WORK TASK: Please reproduce exactly, and only, the line containing "Viewport: 873px width, 457px height." and every line after it to the end of the records below, leaving out all pictures.

Records from a data source
──────────────────────────────
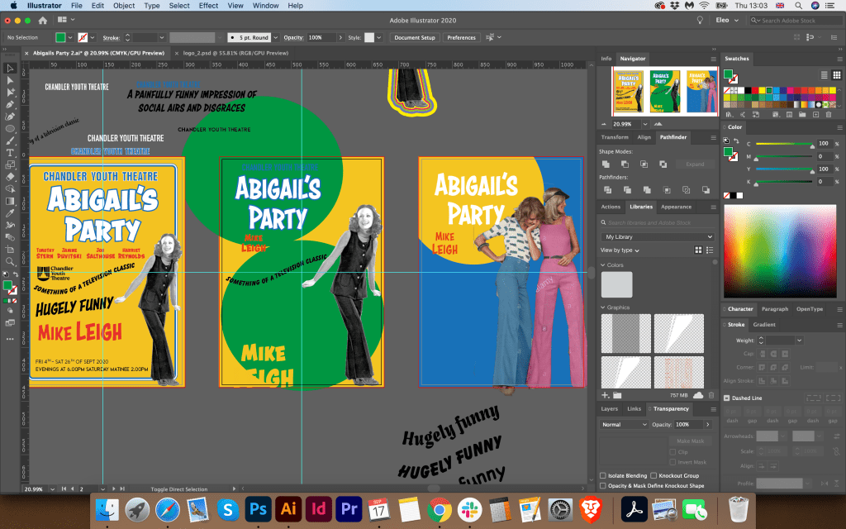Open the Effect menu
846x529 pixels.
tap(208, 6)
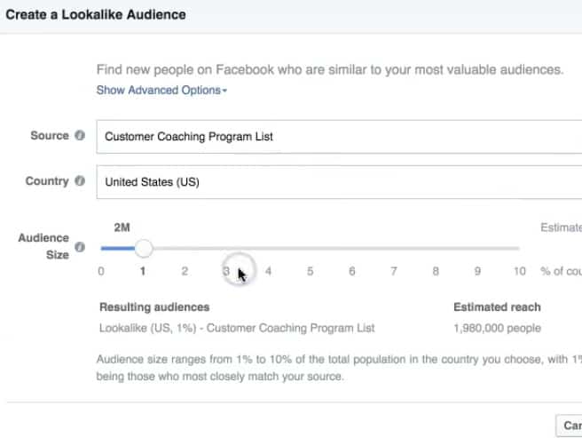Click the 4 mark on audience size scale

point(268,271)
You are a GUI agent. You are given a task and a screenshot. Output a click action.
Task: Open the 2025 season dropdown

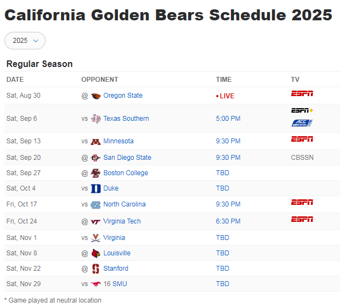point(25,41)
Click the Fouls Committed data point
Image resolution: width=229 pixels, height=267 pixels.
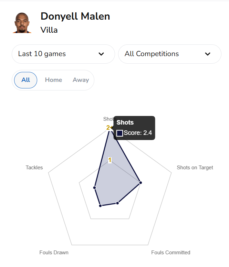(117, 203)
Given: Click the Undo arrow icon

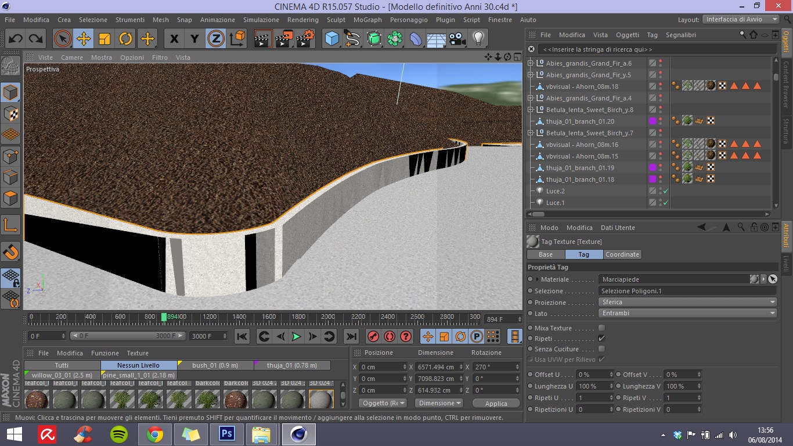Looking at the screenshot, I should 16,39.
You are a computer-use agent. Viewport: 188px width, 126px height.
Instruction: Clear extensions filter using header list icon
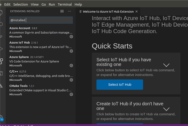[62, 11]
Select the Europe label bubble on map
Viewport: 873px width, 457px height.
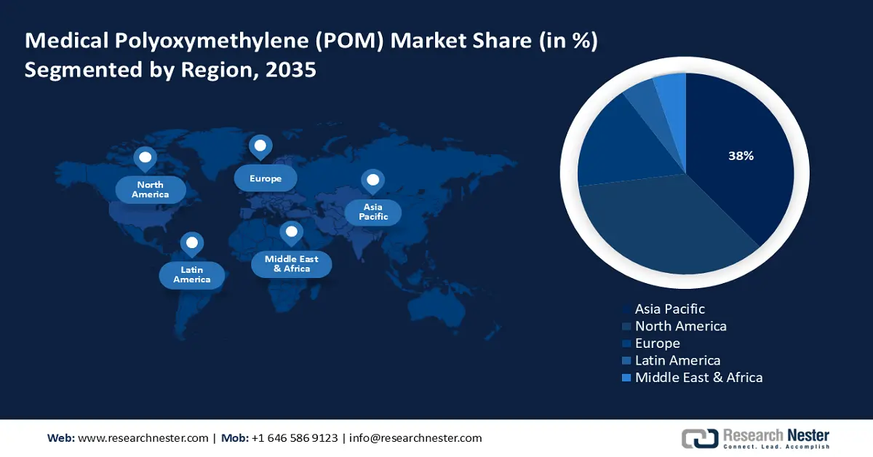coord(266,178)
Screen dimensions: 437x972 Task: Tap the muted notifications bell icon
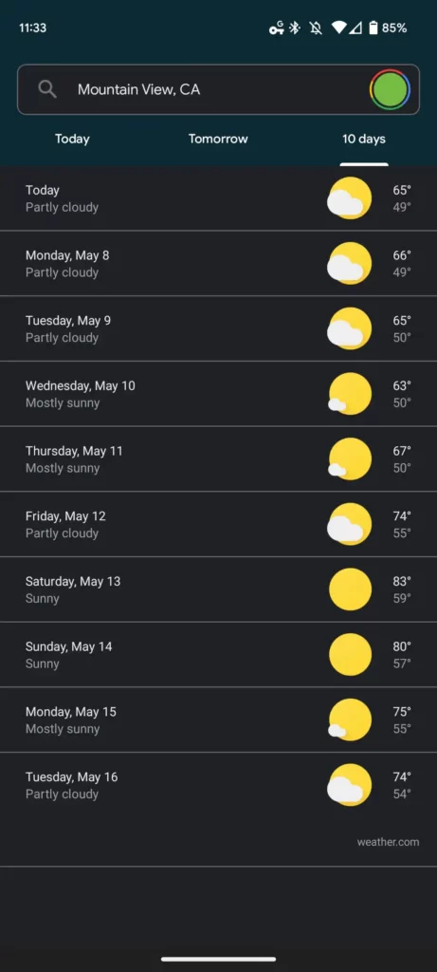click(316, 28)
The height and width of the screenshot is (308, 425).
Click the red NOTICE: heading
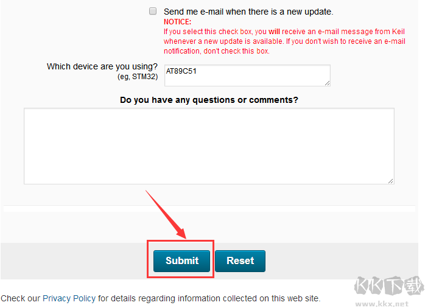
──────────────────────────────
TASK SOLUTION:
Viewport: 873px width, 457px height.
coord(266,178)
Screen dimensions: 437x972 Task: Tap the muted notifications bell icon
click(316, 28)
The height and width of the screenshot is (308, 425).
Click the red NOTICE: heading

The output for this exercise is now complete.